Merasa menjadi korban perbuatan tidak menyenangkan, JMT kemudian melaporkan kejadian tersebut ke Polsek Siantar Utara. Menindaklanjuti laporan itu, PS. Ka SPKT AIPTU Marlan Jones Hutapea bersama personel piket Samapta dan Reskrim bergerak cepat menuju lokasi kejadian untuk mengamankan situasi dan membawa kedua belah pihak ke Mapolsek Siantar Utara.
Di kantor polisi, petugas mengedepankan pendekatan persuasif dengan memfasilitasi mediasi. Setelah dilakukan dialog, kedua belah pihak sepakat mengakhiri perselisihan secara kekeluargaan dan menandatangani surat pernyataan perdamaian bermaterai sebagai bentuk komitmen untuk tidak mengulangi permasalahan serupa.
Kapolsek IPTU Nana Sandra menegaskan bahwa penyelesaian melalui problem solving merupakan bentuk pelayanan Polri yang mengedepankan musyawarah, sehingga persoalan yang masih dapat diselesaikan secara damai tidak berkembang menjadi konflik yang lebih besar.

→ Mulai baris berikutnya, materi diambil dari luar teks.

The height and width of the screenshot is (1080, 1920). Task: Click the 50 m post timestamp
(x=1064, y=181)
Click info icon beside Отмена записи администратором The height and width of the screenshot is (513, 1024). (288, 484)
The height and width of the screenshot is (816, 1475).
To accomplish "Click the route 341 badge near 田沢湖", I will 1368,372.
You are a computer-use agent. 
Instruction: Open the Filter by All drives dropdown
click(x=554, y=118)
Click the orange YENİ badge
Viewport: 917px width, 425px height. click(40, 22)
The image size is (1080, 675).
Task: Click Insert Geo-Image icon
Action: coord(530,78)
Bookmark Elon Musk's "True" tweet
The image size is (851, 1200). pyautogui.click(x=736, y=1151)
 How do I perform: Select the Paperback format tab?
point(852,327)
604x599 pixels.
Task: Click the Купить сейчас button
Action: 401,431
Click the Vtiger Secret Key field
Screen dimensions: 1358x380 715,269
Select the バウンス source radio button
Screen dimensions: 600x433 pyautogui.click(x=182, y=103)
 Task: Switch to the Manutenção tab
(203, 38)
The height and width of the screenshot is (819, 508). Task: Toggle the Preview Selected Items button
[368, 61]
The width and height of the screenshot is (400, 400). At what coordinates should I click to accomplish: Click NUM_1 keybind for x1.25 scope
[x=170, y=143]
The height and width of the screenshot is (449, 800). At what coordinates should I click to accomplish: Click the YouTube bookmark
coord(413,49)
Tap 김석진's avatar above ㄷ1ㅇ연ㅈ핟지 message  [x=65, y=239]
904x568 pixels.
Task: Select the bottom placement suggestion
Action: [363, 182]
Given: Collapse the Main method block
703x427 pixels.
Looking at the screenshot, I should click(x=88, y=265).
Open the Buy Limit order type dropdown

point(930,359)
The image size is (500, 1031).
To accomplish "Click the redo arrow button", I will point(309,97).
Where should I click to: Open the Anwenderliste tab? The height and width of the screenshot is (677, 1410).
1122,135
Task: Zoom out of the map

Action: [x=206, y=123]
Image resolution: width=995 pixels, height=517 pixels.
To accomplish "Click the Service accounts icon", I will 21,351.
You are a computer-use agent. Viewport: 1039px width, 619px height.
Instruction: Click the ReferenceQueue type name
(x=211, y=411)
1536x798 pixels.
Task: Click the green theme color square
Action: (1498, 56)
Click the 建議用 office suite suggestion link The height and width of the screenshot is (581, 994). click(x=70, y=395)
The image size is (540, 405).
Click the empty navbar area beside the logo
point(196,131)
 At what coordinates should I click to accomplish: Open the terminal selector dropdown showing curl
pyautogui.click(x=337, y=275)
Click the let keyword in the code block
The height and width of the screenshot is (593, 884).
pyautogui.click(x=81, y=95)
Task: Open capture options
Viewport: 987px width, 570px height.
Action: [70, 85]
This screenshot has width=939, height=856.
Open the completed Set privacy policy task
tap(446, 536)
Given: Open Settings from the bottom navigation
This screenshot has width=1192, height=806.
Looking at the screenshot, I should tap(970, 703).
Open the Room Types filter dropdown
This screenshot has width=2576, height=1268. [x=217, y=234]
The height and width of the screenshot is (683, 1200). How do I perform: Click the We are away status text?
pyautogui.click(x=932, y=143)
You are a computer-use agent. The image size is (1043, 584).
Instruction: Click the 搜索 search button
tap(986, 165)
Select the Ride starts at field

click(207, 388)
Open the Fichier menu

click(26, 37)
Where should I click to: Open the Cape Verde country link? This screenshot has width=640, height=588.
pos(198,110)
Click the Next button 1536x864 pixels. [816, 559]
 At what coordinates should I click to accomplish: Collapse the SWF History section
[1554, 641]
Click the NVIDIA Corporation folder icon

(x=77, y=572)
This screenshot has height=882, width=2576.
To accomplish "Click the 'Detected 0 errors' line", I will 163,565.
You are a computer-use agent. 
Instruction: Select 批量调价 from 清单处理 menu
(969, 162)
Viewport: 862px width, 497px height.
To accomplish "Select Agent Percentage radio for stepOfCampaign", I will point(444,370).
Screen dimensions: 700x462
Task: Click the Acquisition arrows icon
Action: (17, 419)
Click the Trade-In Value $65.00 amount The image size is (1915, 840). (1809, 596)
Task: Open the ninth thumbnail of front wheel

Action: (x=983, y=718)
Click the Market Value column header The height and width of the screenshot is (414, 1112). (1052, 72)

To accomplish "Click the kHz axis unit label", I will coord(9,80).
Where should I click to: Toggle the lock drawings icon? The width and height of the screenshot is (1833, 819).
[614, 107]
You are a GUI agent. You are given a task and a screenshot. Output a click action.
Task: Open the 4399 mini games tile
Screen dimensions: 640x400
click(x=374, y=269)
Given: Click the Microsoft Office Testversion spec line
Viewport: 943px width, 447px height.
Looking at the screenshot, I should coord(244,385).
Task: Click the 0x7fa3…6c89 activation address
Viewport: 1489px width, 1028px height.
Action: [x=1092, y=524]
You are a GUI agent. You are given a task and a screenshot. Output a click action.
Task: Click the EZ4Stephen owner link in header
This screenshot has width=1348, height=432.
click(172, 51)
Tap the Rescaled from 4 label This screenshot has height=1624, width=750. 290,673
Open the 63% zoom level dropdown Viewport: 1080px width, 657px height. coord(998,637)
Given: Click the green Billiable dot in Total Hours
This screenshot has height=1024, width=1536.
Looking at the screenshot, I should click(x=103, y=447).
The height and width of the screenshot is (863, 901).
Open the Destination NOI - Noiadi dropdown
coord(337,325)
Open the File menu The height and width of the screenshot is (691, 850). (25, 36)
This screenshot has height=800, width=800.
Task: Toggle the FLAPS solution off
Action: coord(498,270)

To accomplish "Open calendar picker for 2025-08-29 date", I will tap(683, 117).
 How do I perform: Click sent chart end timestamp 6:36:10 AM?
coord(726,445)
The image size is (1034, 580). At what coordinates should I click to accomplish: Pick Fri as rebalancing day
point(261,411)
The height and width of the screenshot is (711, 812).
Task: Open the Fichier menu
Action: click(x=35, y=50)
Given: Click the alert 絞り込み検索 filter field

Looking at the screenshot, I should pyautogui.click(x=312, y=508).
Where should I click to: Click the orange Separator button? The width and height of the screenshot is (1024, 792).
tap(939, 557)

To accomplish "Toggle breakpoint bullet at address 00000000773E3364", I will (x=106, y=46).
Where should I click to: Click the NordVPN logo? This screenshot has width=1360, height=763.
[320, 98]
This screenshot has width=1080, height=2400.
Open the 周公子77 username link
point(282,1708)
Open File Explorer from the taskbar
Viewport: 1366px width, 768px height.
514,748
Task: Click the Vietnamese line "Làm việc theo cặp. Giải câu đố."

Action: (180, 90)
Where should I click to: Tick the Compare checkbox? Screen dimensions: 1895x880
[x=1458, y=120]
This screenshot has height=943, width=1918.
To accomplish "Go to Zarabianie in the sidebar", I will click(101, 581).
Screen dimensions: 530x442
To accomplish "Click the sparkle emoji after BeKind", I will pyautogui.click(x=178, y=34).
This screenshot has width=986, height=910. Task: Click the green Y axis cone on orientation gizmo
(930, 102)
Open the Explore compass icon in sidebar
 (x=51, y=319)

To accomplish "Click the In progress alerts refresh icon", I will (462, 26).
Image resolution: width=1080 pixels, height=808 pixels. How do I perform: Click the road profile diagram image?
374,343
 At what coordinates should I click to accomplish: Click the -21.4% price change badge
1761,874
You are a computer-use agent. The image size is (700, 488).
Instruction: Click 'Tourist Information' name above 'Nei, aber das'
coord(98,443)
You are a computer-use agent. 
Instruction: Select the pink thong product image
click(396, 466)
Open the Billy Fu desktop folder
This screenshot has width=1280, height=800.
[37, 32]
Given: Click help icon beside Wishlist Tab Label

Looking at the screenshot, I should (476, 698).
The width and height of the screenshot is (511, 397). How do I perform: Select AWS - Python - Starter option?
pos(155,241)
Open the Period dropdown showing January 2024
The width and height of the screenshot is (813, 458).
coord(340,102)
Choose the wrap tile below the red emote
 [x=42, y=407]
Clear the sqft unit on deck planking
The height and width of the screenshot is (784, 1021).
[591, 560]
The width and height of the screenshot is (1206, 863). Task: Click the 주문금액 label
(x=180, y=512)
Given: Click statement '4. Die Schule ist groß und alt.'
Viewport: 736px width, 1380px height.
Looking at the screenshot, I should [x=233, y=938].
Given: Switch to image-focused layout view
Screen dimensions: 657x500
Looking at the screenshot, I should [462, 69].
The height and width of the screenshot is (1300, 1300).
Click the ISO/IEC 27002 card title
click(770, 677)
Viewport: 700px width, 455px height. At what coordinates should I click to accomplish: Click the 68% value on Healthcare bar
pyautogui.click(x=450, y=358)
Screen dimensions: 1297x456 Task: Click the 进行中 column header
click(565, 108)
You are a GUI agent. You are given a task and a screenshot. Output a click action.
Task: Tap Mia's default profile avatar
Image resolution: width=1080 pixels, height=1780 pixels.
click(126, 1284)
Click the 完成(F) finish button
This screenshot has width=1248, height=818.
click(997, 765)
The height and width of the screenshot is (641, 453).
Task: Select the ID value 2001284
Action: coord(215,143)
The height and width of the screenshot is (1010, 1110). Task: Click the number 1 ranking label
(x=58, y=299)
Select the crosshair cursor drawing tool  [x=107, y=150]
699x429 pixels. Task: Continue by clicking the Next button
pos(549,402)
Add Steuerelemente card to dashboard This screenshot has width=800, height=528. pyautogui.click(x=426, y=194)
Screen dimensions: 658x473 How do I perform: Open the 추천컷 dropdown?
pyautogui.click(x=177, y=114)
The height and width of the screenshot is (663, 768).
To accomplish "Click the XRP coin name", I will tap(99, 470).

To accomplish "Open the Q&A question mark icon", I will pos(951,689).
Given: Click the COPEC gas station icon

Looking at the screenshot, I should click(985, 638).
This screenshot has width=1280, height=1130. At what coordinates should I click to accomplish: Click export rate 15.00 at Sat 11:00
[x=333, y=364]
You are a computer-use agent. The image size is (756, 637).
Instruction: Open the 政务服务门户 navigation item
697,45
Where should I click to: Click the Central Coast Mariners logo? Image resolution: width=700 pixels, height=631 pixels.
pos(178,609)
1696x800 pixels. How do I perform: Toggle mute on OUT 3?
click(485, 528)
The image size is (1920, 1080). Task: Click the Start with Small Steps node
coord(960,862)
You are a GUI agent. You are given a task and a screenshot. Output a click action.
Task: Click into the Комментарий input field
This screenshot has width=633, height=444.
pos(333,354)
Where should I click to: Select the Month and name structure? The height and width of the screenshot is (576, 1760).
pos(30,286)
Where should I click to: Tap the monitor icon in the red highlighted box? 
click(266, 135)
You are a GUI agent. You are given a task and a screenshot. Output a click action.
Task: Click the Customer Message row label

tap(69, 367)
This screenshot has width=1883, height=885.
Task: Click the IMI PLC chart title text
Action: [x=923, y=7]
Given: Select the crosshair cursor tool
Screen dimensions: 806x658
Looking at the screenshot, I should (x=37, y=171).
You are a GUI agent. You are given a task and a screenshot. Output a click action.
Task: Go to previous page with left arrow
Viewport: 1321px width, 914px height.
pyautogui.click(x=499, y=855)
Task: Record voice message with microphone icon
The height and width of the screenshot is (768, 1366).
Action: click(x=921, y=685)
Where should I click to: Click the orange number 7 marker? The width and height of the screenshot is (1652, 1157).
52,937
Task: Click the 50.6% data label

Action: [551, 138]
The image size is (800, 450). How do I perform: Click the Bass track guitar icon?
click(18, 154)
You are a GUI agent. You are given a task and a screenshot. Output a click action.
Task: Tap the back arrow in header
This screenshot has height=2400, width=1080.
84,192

“Keributan di Pasar Dwikora telah diselesaikan melalui problem solving karena kedua belah pihak telah sepakat berdamai dan membuat surat pernyataan perdamaian bermaterai,” ujar IPTU Nana Sandra.
Dengan penyelesaian tersebut, situasi di Pasar Dwikora kembali kondusif. Polsek Siantar Utara mengimbau masyarakat agar mengutamakan komunikasi dan musyawarah dalam menyelesaikan setiap persoalan serta segera melaporkan kepada pihak kepolisian apabila terjadi gangguan keamanan dan ketertiban di lingkungan.